Whether you’ve visited your destination before or not, making sure you’re prepared can really help if anything goes wrong. Being stuck in an unusual country can make things a lot harder if there is an emergency, or if something goes wrong, so in this week’s article, we’ve put together our top tips for staying safe and healthy abroad. Just a small amount of preparation and awareness can make all the difference, and will help you to avoid situations which could ruin your holiday. Check out our essential holiday safety tips below.
Do your research
All of us love to research the place we plan to visit on holiday, and it can be really tempting to look at the fun things to do, or check out pictures of your hotel, for instance. However, it’s also important to look at the realities of your destination – are there areas popular with pick pockets? Will certain innocent gestures be deemed offensive in that country? What is a fair price to pay for a taxi ride? How can you tell if a taxi is legitimate? Knowing these little details can be invaluable when you arrive and can help you to ensure you have a drama-free holiday.
Divide your spending money
When dealing with foreign currency, you should always divide up your spending money into different bags – just in case. For instance, you could carry some money in a secure travel belt; have some in your carry-on luggage, and more in your suitcase. That way, if you are the victim of theft or your bag is lost, you’ll still have some money to help you along your way. Travel money is an important thing to have on you, even if you have a card which is suitable for use abroad. Not all places at your destination will accept card payments and cash is always handy for taxis, tips and street vendors.
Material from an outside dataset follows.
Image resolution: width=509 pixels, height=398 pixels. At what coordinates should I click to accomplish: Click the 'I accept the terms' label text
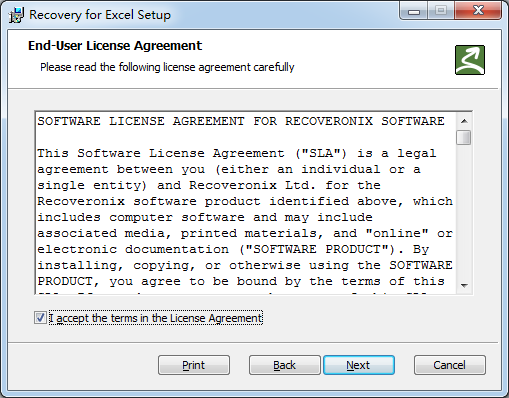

Take plenty of sun protection
Whether you’re going abroad to soak up the sun, go skiing or check out a new city it’s always a good idea to carry plenty of sunscreen with you. The sun’s UV rays are stronger the closer to the equator you get, and you can also experience bad sunburn at altitude, where the air is thinner. It’s easy to get caught out and burn when you least expect it – even in what may seem like poor weather conditions. For those going on holiday in order to get a great tan – remember to drink plenty of water, use some level of sun cream and give your skin a break during the hottest part of the day.
Familiarise yourself with emergency procedures
Do you know what number to call in case of emergency at your destination? If you are a victim of crime, do you know where to report it? If you become ill or get injured, do you know where to go for help? These are all essential things to know, yet few people look into this before they go. Of course, it’s not nice to consider these scenarios, and some may feel this kind of thing is tempting fate. However, if something does go wrong and you don’t know what to do the consequences could be a lot worse. You can check out travel advice for your particular destination on the government website.
Consider taking a different phone
Rather than take your expensive and essential gadgets with you, why not take a cheaper phone with a SIM which allows you to make international calls and texts? There are many reasons why this is a popular habit with seasoned travellers:
- International SIMs can mean calling home is much cheaper than your current provider
- You don’t have to worry about high roaming charges or unexpected bills when you get home
- If your travel phone is stolen, it won’t be as bad of a loss
- If you’re going skiing, going to the beach, or planning to do more physical activities, it won’t matter as much if your cheap travel phone is damaged
Basic smartphones – particularly second hand, refurbished models – tend to be very reasonably priced and could save you a lot of hassle should something happen.
Know where to go for help
Take an hour or so when you arrive to familiarise yourself with where you’re staying. Check where the nearest pharmacy is and when it is open, know where the local hospital is located, and make sure you carry the address of your country’s embassy with you, just in case. Get to know the staff where you are staying, so that you know who to call upon if you have any problems or questions.
Divide your medication
If you are taking any type of medication, it’s very important that you take more than enough for your trip. Pack any absolutely essential medications as you would your travel money – split them into two or more bags so that you always have some, even if a bag is lost or stolen. Where possible, bring a copy of your prescription (and a doctor’s note, if you feel you need one) so that you’re able to source replacement medication at your destination.
Be on the lookout for scams
Most tourist areas have their fair share of pick pockets and scammers, all looking to take advantage of visitors. Thankfully, police presence is often higher in places with high tourist volume, but it’s not always an effective deterrent. Check online before you go to get an idea of the types of scams to look out for in the country you’re going to. Some can be very sophisticated and convincing, so arming yourself with the facts before you leave can help you to avoid problems.
Learn a bit of the language
Finally, learn a bit of the local language, so that you can ask for the things you need. Better still, download an app or take a phrase book with you in addition, so that you can look up what you need on the spot. Not being able to communicate a problem can be one of the most frustrating things, not to mention it can prevent you from getting the help you need. It’s unlikely anything terrible will happen to you on your holiday, but being prepared can certainly turn a big problem into a small one.